Trust is fragile. An ambitious ombudsman reform agenda can help rebuild it

Ombudsman policy should not be kept in a glass box marked “break only in case of emergency”, Richard Blakeway says on Ombuds Day
Putting ombudsman policy in a glass box marked “break only in case of emergency” means opportunities to prevent scandals are lost and blind spots emerge. Photo: Adobe Stock

By Richard Blakeway

12 Oct 2023

Trust is fragile with 35%, according to the Office of National Statistics, trusting the UK government and fewer people trusting even venerated institutions like the NHS.   

This loss of trust is seen daily in the work of ombudsman schemes, where thousands of people come to us with injustices from pensions to banks, energy to education, or care to housing. 

This means that we are vital to building trust. But doing so needs an ambitious ombudsman reform agenda in the next parliament.  

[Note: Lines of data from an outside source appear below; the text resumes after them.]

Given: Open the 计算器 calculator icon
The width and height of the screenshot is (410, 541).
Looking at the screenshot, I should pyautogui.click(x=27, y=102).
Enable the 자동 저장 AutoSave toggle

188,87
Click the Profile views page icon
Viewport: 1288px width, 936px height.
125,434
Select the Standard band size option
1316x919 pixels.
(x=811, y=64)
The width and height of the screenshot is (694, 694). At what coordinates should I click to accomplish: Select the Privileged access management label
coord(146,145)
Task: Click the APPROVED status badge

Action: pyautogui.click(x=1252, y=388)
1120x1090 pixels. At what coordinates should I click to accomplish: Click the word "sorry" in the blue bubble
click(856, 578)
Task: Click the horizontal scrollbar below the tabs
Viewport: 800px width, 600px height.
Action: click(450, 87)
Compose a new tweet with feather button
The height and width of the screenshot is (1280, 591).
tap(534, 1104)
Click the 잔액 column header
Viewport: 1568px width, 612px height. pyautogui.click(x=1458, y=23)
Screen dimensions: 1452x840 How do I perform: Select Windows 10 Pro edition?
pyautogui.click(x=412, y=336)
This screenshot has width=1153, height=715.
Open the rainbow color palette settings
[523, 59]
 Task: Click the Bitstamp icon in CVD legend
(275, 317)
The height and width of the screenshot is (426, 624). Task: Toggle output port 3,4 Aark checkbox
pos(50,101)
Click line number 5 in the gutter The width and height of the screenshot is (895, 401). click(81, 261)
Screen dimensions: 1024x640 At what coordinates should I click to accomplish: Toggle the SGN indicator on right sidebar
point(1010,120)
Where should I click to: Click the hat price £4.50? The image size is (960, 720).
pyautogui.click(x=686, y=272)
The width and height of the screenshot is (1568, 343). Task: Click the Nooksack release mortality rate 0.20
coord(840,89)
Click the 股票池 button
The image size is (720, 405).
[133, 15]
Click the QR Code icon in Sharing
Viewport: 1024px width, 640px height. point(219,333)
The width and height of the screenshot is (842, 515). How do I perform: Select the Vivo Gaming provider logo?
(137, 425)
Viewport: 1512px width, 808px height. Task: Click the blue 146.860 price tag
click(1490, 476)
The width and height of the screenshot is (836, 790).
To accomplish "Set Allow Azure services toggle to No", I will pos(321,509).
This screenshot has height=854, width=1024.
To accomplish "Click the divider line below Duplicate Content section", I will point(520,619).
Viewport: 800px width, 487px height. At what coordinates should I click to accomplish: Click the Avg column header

In times of crisis, the option of free, impartial and independent redress is a familiar lever for politicians to pull. Post-war, successive prime ministers have had to respond to scandals from Crichel Down, Deepcut and Grenfell Tower that have directly led to ombudsman schemes being created or bolstered. These schemes have helped tens of thousands of people, resolving disputes in a practical, cost-effective way, and offering valuable lessons for public and commercial bodies. 

But the unintended consequences of sometimes putting ombudsman policy in a glass box marked “break only in case of emergency” means opportunities to prevent scandals are lost, redress blind spots emerge, inconsistent and sometimes outdated powers are created, and a lack of resources undermines some schemes.  

Yet ombudsman schemes offer valuable insights to support policymakers, deliver better services, and ensure the public and consumers are treated fairly. So, how can government deliver modern, effective public and consumer redress which draws on the best in the UK and exemplars overseas? 

"Putting ombudsman policy in a glass box marked 'break only in case of emergency' means opportunities to prevent scandals are lost, blind spots emerge, inconsistent powers are created, and a lack of resources undermines schemes"

Effective reform should contain three priorities: a review of gaps in redress into which some of the most vulnerable people in society are falling, and how best to close them. Next, an ambitious programme of education to raise awareness and improve access to justice. Finally, creating a central point for leading ombudsman policy within government to galvanise action. 

Progress in each of these areas would bring significant benefits for the public. The weakening of a central, coordinated approach in Whitehall to public policy development of redress has led to unequal powers between ombudsman schemes, conflicting approaches to extending redress, and impaired access to redress.  

Moreover, a government-sponsored review of access to justice would address the postcode lottery of rights which means in England the public can complain to an ombudsman about a district council but not a town council, or the absurdity that people can complain to an ombudsman if their train is delayed but not when their flight is cancelled. 

Yet stronger and more consistent access to justice will not have the impact it should without greater awareness amongst the public of their rights. From Windrush to Grenfell, the victims of injustice have struggled to have their voice heard until a scandal, tragedy or major failing occurs, and barriers to access and awareness of redress means the public are not able to exercise their rights as easily as they should be able to.  

It is vital for government to use its convening power to bring together experts to develop a grassroots, long-term approach to public education on people’s rights and access to justice, covering not just the courts and tribunals, but also ombudsman schemes. This happens in countries like Ireland and Canada but is overlooked in the UK. 

Without this approach, policymakers will fail to take advantage of the attributes an ombudsman has to help rebuild public trust and deliver wider reform. These changes should include greater recognition of the ombudsman model to tackle systemic injustice and underperformance as well as individual disputes. After all, an ombudsman is more doctor, diagnosing and remedying, than police offer. 

There will inevitably be a scramble for ideas and priorities over the coming months, from jobs and growth to core services. An ombudsman’s work touches on each, telling policymakers whether something is working on the ground, and providing early warning if it is not.  

The next parliament offers a crucial opportunity to make a difference for people struggling with daily challenges to live their lives, and supporting ombudsman schemes to do their job will help strengthen communities, the economy, and trust. 

Richard Blakeway is chair of the Ombudsman Association. 12 October is Ombuds Day, celebrated internationally on the second Thursday of October each year to raise awareness of the ombudsman sector.